JP Morgan found the March quarter production numbers mixed. Improving operating metrics were hampered by higher costs, lower recoveries and a downgrade to Sissingue grades. Moreover, improved throughput at the Edikan mill may produce a bottleneck to achieving the 8mtpa target set for end of June. Still, Perseus is, in this broker's view as well, one of the better placed producers that can withstand the recent falls in the gold price. Supporting this is the long mine life, partial hedging and strong balance sheet. Quarterly production was 57,200 ounces, despite the problems with the primary crusher at Edikan. Perseus has maintained FY13 production guidance at 210-230,000 ounces.
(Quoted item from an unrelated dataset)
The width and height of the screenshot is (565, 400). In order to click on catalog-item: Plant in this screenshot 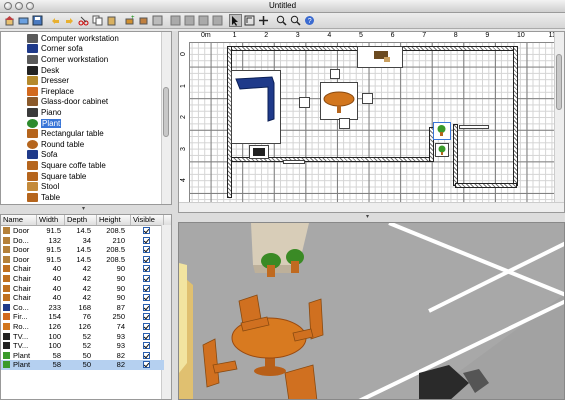, I will do `click(44, 124)`.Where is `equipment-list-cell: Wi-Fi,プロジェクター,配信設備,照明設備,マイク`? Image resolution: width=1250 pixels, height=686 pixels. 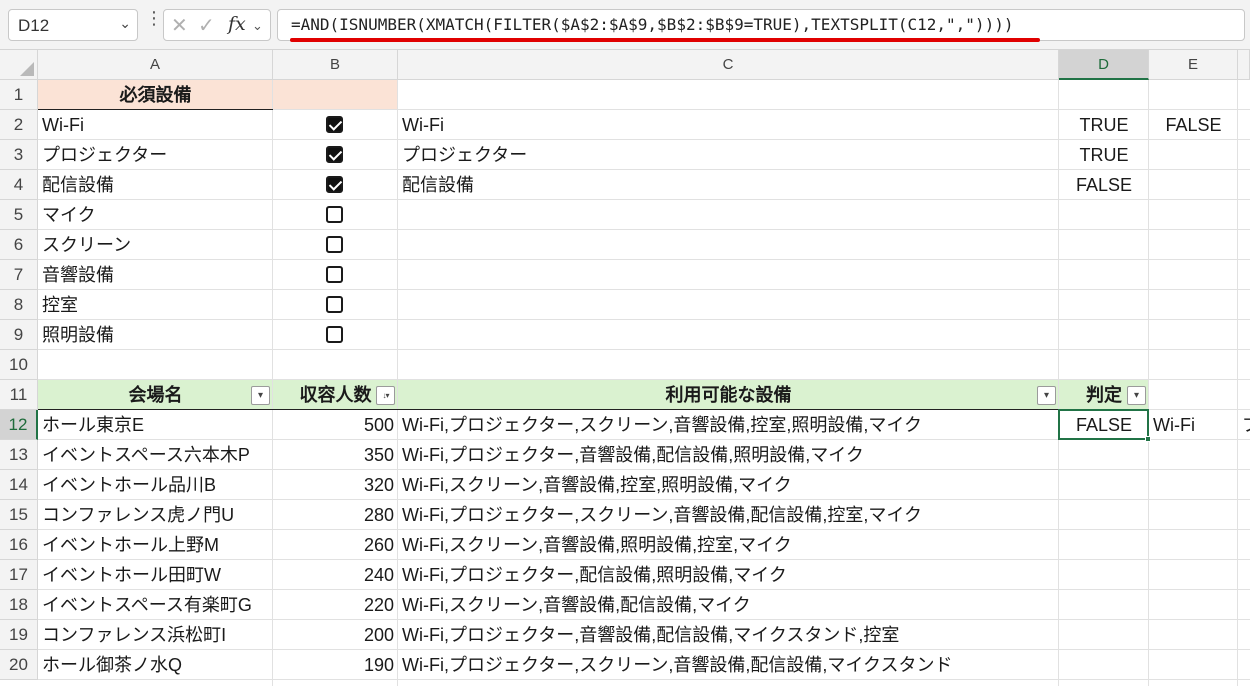 equipment-list-cell: Wi-Fi,プロジェクター,配信設備,照明設備,マイク is located at coordinates (728, 575).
Macquarie notes Perseus is still generating cash at current gold prices. Cash costs in the March quarter of US$951/oz were in line with the broker's forecasts. Total site costs were reported at US$1,132/oz. Once the additional costs are factored in the company is seen able to generate cash from operations at gold prices over US$1,250/oz. So, what's it to be? For those investors with an investment horizon of six to twelve months, Macquarie envisages significant upside to current levels. Operational improvements at Edikan should help cash margins and provide positive momentum.

Credit Suisse forecasts cash costs around US$763/oz, US$100 less than that reported. The broker notes "all in" cash costs were US$1,132/oz in the quarter, including the stockpile writedown. This may be "alarmingly high" but Credit Suisse finds it encouraging in a period of disrupted production, poor recovery and constrained throughput. The big issue of grade sustainability creates most uncertainty. On the downside for Credit Suisse is the cost inflation that came from the remediation work and non-cash adjustments to the stockpile writedown. Achieving lower costs is yet to be demonstrated. Moreover, the recent fall in the gold price and sustained high currency make earnings and value look optimistic. Also, a review of Edikan in the September quarter is the key data needed to revisit operating assumptions. Grade sustainability, strip ratio and forecast recovery are items that need to be clarified for the broker. Also, there may be some risk that Sissingue will continue to be held up.

The company released a conservative but robust resource for Sissingue of 18.98m tonnes at 1.5g/t gold for 925,000 onces. The grade fell significantly from the 1.9g/t cited at the last resource update in 2010. Credit Suisse has a low level of confidence about the Sissingue valuation. This is because of a reliance on estimates of capital expense, operating expense and production which have  escalated from the "very stale" September 2010 technical report.

Citi rates Perseus a Buy, believing it offers compelling value at current levels, along with five others on the FNArena database. BA-Merrill Lynch is the one Hold rating. The broker is inclined to wait until clarity is provided on the Sissingue development before re-rating. There are no Sell ratings. The price target ranges from $1.90 (JP Morgan) to $3.50 (UBS),  although UBS has not updated the stock to account for the production report as yet. The consensus target, at $2.42, indicates 75.5% upside to the last share price.